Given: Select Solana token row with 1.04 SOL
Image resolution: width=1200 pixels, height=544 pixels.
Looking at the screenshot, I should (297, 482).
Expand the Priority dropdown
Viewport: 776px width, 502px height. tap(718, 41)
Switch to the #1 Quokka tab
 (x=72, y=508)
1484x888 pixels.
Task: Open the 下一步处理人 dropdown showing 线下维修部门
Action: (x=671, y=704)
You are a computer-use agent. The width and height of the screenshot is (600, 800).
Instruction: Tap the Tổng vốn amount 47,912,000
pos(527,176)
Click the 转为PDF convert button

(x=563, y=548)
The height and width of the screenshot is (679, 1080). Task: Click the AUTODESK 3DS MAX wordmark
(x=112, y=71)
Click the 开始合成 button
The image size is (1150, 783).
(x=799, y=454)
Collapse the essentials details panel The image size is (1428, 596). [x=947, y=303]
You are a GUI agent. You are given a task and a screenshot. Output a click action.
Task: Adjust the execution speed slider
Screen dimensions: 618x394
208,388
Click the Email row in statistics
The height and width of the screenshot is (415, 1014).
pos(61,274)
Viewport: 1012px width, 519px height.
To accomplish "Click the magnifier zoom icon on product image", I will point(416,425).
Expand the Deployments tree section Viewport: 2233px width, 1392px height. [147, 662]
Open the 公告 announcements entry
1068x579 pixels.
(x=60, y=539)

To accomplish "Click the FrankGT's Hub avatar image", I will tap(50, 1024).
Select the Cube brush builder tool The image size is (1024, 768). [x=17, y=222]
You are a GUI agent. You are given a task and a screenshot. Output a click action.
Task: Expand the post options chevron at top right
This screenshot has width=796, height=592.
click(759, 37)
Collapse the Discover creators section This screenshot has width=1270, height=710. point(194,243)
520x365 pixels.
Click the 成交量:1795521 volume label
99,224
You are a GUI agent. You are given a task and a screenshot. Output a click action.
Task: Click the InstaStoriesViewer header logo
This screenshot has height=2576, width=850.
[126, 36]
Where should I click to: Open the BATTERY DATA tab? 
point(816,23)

> PROBLEM TO WORK ON:
All of the material above needs to be copied exactly.

> ANSWER FOR THIS EXERCISE:
Given: Select Solana token row with 1.04 SOL
Image resolution: width=1200 pixels, height=544 pixels.
Looking at the screenshot, I should (297, 482).
Expand the Priority dropdown
Viewport: 776px width, 502px height. tap(718, 41)
Switch to the #1 Quokka tab
 (x=72, y=508)
1484x888 pixels.
Task: Open the 下一步处理人 dropdown showing 线下维修部门
Action: (x=671, y=704)
You are a computer-use agent. The width and height of the screenshot is (600, 800).
Instruction: Tap the Tổng vốn amount 47,912,000
pos(527,176)
Click the 转为PDF convert button

(x=563, y=548)
The height and width of the screenshot is (679, 1080). Task: Click the AUTODESK 3DS MAX wordmark
(x=112, y=71)
Click the 开始合成 button
The image size is (1150, 783).
(x=799, y=454)
Collapse the essentials details panel The image size is (1428, 596). [x=947, y=303]
You are a GUI agent. You are given a task and a screenshot. Output a click action.
Task: Adjust the execution speed slider
Screen dimensions: 618x394
208,388
Click the Email row in statistics
The height and width of the screenshot is (415, 1014).
pos(61,274)
Viewport: 1012px width, 519px height.
To accomplish "Click the magnifier zoom icon on product image", I will point(416,425).
Expand the Deployments tree section Viewport: 2233px width, 1392px height. [147, 662]
Open the 公告 announcements entry
1068x579 pixels.
(x=60, y=539)

To accomplish "Click the FrankGT's Hub avatar image", I will tap(50, 1024).
Select the Cube brush builder tool The image size is (1024, 768). [x=17, y=222]
You are a GUI agent. You are given a task and a screenshot. Output a click action.
Task: Expand the post options chevron at top right
This screenshot has width=796, height=592.
click(759, 37)
Collapse the Discover creators section This screenshot has width=1270, height=710. point(194,243)
520x365 pixels.
Click the 成交量:1795521 volume label
99,224
You are a GUI agent. You are given a task and a screenshot. Output a click action.
Task: Click the InstaStoriesViewer header logo
This screenshot has height=2576, width=850.
[126, 36]
Where should I click to: Open the BATTERY DATA tab? 
point(816,23)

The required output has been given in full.